大人にも子どもにもうつるおたふく風邪。どういう感染ルートからうつるのか、いつからいつまで感染するのか?解説します!
<監修医>
医療法人 小田原博信会
久野銀座クリニック
院長 岡村信良 先生
おたふく風邪の感染力は高いの?
3~6歳の小児に多い感染症ですが、他の多くの年齢でも感染する場合があります。
ムンプスウイルスは感染力が高いのですが、予後は良好で対症療法で快方に向かいます。
感染に注意するべき季節はあるのでしょうか?
冬から初夏ごろまでが感染が多い時期です。
大人にもうつることがあるの?
大人にもうつります。
幼児期ではなく、10代半ば以降におたふく風邪に感染すると、男性約20~30%に精巣炎、女性約7%に卵巣炎を合併するといわれています。(NIID国立感染症研究所発表)
成人が感染すると症状が重くなる傾向があります。
2回以上感染することはありますか?
何度もおたふく風邪にかかるといった人がいますが、おたふく風邪は1度かかると免疫ができるので、通常2度はかかりません。(稀に、免疫ができないと、再びかかる人もいます。おたふく風邪の免疫ができているかどうかは、検査すればわかります。)
おたふくと似たような症状を繰り返す病気として反復性耳下線炎があります。これはムンプスウイルス以外のウイルスや細菌で耳下腺が腫れている可能性が高いです。
<反復性耳下腺炎の特徴>
・片側だけが腫れやすい
・熱はでない場合が多い
・痛みは軽く、数日で完治何度も繰り返しかかる
大人が重症化したら、どんな合併症をひきおこすことがありますか?
合併症として難聴・内耳炎・髄膜炎・睾丸炎・乳腺炎などを引き起こす場合があります。特に難聴は治らない場合もあります。また、妊娠早期で感染すると流産することもありますから、大人になってからの感染は注意が必要です。
感染期間
うつる期間はいつからいつごろまででしょうか?
潜伏期間は2~3週間です。人にうつしてしまう期間は、耳下腺の腫れがでる数日前から腫れが引くまでです。おたふく風邪だと気がつく前からウイルスを排出しています。

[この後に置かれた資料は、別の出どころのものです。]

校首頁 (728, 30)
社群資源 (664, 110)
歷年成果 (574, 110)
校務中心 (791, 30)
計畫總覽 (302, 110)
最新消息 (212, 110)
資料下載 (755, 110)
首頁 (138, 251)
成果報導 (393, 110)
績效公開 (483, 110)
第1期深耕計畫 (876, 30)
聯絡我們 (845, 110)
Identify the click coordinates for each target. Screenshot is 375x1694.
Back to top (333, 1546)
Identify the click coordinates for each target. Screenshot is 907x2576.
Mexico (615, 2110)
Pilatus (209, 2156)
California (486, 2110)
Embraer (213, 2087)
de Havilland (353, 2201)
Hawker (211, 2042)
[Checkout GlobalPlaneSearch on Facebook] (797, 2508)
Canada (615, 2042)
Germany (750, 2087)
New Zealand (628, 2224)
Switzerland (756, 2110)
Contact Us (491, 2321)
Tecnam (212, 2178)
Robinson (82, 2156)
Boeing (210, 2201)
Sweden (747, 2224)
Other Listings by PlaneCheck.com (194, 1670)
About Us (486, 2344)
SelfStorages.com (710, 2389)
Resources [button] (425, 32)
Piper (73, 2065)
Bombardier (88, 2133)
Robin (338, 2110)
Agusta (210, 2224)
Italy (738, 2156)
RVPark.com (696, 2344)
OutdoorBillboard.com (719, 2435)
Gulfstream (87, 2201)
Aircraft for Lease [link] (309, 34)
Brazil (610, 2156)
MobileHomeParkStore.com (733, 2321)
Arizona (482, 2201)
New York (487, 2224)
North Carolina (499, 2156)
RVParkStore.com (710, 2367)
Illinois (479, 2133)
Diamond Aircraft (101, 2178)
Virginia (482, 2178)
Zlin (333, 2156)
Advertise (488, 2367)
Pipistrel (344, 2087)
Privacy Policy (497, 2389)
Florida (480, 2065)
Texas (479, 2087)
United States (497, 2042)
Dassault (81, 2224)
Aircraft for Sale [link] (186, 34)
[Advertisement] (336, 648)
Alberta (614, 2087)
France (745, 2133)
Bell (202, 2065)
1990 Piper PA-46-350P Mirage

また、30〜35%程度の人が、感染しても症状が現れない“不顕性感染”だとされています。(NIID国立感染症研究所発表)
感染経路と予防法
どういった感染ルートでうつることが多いのでしょうか?
感染ルートは以下の2つです。
飛沫感染・・・感染者のウイルスが入った咳やくしゃみを吸い込む
接触感染・・・感染者のウイルスが付着した手が体に触れる
病原体はムンプスウイルス(mumps virus)です。
日常生活で感染予防のためにできることを教えてください。
マスクの着用を行い、こまめにうがい・手洗いを行いましょう。
予防接種はできるのでしょうか?
おたふく風邪には、予防接種があります。おたふく風邪の治療は、現在対症療法しかありません。(病気の原因を治療するのではなく、症状を緩和させ楽にさせる方法)おたふく風邪は、高熱や耳下腺の腫れが1週間以上続く場合もある辛い病気です。
予防接種を受ければ、万が一発症しても軽い症状で済みます。1回の予防接種では免疫がつかない場合があるので、2回接種を行ってください。日本では任意予防接種ですが、1歳以上であれば接種できます。重い合併症があるおたふく風邪から子どもを守れるのは、現在予防接種だけです。